REVERSIBLE ALIGNMENT CHANGE OF LIQUID-CRYSTALS INDUCED BY PHOTOCHROMIC MOLECULAR FILMS .13. FACTORS AFFECTING PHOTOINDUCED ALIGNMENT REGULATION OF CYCLOHEXANECARBOXYLATE-TYPE NEMATIC LIQUID-CRYSTALS BY AZOBENZENE MOLECULAR FILMS

Azobenzene units attached on quartz plates through Si-O bonding exhibit reversible photoisomerization and regulate the alignment of a nematic liquid crystal (LC) between homeotropic and planar modes when LC cells are constructed by putting the LC between two plates covered with the azo-modified surfaces which have been called "command surfaces". The efficiency of the command surfaces is affected crucially by the molecular structure and the occupied area of azobenzene unit. Concerning the molecular structural effect, the hydrophobic nature of a substituent at the azobenzene moiety holds an important role in the alignment regulation. The mode of silylation and the length of a spacer unit between the azobenzene moiety and the silylating group are key factors in commanding the alignment regulation as well.

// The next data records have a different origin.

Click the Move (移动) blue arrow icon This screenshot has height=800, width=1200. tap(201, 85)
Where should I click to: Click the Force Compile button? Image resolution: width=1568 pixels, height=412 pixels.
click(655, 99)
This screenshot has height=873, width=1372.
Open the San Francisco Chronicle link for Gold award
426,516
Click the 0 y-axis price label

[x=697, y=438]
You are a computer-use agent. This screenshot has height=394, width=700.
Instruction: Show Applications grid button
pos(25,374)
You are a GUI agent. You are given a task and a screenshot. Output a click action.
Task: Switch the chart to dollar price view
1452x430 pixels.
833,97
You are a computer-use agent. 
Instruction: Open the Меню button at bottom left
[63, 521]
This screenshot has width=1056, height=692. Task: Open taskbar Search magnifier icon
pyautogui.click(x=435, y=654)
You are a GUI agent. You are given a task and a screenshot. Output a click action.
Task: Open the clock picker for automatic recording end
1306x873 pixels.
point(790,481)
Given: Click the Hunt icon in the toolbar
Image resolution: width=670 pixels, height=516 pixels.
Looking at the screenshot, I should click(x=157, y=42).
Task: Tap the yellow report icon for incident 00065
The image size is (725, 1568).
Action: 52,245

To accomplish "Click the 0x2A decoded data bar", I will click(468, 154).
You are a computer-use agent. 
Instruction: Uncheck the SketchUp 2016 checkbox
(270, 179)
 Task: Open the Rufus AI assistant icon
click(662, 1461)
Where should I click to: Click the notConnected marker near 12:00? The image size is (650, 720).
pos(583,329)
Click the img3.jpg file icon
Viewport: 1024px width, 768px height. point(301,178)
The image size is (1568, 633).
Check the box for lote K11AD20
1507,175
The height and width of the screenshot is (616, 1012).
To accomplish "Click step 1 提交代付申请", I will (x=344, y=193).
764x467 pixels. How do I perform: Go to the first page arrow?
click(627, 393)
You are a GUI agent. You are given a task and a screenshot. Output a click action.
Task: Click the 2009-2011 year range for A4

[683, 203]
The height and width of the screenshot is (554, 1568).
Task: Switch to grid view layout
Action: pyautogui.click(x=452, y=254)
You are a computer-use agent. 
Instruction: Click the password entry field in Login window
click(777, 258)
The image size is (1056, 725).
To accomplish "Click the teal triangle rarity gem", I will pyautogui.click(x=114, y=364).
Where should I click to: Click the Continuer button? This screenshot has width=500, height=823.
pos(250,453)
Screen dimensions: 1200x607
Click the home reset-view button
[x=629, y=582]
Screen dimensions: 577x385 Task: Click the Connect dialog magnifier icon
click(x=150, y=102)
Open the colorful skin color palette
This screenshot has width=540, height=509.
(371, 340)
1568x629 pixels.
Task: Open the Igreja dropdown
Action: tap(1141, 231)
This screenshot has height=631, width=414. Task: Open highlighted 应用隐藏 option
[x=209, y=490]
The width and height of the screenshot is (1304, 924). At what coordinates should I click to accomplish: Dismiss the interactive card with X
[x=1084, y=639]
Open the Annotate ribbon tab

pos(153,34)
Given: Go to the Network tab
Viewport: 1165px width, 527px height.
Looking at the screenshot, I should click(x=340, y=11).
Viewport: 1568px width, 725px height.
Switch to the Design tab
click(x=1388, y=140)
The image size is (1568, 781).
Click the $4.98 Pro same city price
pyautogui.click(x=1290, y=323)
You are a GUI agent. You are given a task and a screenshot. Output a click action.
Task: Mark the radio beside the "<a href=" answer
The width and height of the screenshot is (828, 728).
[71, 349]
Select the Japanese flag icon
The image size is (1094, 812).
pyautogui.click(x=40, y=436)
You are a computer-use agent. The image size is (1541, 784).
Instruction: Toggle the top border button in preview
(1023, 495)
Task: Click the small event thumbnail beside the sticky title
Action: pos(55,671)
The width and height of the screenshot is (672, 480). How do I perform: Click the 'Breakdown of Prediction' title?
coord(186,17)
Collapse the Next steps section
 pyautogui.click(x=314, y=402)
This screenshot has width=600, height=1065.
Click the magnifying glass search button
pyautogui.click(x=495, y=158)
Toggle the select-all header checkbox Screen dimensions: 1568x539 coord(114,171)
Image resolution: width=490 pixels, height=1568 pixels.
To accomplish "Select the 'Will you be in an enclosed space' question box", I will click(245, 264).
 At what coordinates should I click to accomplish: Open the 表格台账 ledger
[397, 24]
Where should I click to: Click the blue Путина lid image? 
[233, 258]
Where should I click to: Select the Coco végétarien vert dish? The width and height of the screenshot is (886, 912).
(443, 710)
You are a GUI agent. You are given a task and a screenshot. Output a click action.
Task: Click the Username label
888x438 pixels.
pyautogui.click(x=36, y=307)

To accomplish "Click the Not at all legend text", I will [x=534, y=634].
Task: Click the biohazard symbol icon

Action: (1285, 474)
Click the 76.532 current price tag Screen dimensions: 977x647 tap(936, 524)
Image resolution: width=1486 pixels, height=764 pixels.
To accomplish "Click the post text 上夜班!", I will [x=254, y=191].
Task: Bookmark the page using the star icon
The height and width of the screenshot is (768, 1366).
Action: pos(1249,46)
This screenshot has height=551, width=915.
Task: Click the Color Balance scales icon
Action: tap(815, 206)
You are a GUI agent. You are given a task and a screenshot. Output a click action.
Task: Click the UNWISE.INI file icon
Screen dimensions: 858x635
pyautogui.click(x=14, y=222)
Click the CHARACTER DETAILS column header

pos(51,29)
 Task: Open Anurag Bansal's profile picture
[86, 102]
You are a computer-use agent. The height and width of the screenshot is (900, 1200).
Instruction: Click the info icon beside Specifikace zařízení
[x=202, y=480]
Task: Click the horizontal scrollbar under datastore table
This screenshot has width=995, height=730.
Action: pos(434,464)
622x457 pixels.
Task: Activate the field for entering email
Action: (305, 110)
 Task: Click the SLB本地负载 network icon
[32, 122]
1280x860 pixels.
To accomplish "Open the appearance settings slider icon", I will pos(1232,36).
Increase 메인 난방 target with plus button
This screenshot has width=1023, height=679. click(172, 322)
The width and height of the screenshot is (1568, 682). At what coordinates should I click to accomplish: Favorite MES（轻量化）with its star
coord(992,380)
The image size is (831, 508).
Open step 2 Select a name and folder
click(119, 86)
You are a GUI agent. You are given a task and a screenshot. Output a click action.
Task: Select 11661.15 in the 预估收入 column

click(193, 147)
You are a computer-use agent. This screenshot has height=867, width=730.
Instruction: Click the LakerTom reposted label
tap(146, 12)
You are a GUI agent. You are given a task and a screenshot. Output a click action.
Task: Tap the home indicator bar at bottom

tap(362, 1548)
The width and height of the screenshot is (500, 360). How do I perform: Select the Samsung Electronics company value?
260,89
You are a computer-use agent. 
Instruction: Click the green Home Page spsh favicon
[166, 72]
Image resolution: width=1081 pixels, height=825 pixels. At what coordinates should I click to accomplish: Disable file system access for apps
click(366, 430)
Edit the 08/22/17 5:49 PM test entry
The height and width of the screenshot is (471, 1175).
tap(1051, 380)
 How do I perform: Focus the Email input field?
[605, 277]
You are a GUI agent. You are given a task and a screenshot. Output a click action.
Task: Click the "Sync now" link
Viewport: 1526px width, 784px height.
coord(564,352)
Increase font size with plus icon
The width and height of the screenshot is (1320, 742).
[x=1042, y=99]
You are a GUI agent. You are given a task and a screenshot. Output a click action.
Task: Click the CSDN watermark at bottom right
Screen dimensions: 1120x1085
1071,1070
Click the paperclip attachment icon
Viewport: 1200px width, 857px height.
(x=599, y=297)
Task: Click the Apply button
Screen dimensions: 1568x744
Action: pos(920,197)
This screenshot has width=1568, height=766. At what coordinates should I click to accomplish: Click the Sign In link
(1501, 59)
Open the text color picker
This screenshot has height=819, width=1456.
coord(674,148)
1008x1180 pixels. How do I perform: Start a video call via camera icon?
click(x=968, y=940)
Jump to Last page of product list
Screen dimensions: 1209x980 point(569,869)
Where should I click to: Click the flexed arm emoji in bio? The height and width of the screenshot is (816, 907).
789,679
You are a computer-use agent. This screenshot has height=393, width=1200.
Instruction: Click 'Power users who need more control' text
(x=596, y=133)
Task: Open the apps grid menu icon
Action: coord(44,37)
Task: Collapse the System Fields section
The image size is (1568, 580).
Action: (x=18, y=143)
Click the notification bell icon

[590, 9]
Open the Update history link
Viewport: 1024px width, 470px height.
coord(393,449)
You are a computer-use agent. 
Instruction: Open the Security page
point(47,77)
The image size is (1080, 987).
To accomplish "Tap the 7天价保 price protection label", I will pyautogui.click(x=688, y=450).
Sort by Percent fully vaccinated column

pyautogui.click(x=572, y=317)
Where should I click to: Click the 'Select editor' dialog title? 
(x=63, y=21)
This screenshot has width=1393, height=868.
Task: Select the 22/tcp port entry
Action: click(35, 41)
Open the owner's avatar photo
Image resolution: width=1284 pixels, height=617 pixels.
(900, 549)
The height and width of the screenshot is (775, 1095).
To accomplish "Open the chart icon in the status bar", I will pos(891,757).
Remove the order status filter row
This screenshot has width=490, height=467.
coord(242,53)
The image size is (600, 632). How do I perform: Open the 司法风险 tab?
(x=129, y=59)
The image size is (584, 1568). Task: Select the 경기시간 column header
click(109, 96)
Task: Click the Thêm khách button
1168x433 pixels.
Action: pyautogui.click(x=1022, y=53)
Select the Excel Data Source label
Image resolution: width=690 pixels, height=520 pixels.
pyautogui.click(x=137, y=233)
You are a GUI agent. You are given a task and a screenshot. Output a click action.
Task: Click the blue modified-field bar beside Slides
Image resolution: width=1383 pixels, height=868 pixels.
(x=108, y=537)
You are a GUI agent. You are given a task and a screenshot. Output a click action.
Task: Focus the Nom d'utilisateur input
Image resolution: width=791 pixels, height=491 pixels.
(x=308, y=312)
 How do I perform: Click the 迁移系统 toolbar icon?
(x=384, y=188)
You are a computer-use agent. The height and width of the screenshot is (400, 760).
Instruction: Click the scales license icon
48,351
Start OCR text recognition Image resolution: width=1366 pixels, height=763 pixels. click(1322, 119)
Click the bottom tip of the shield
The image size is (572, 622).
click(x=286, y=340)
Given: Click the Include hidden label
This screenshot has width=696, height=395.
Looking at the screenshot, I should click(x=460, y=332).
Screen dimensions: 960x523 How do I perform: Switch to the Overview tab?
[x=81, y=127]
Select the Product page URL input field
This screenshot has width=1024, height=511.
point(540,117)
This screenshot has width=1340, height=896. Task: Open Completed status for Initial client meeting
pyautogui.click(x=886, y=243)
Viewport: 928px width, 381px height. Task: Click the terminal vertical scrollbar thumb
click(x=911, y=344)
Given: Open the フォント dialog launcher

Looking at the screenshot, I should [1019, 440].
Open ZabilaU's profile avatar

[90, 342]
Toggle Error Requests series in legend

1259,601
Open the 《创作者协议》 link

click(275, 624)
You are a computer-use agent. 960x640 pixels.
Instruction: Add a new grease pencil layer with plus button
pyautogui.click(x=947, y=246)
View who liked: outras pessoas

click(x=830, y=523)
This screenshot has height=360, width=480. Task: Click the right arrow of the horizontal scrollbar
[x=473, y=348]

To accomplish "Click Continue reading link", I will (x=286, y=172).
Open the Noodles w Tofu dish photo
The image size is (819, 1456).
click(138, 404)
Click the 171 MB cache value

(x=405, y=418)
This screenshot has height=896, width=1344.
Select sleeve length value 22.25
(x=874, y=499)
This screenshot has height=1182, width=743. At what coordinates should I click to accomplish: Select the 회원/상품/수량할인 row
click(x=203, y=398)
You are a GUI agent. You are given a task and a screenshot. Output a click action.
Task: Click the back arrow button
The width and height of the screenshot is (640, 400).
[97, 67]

There is a critical area occupied by an azobenzene unit for the photoregulation of LC alignment. An occupied area larger than ca. 120 angstrom2 results in no photoregulation. The occupied area also affects the photoresponse pattern, and discussion is given on the existence of a threshold of the command surface property for the photoregulation. Effects of cell thickness and the exposure cycles on the photoresponse are also presented.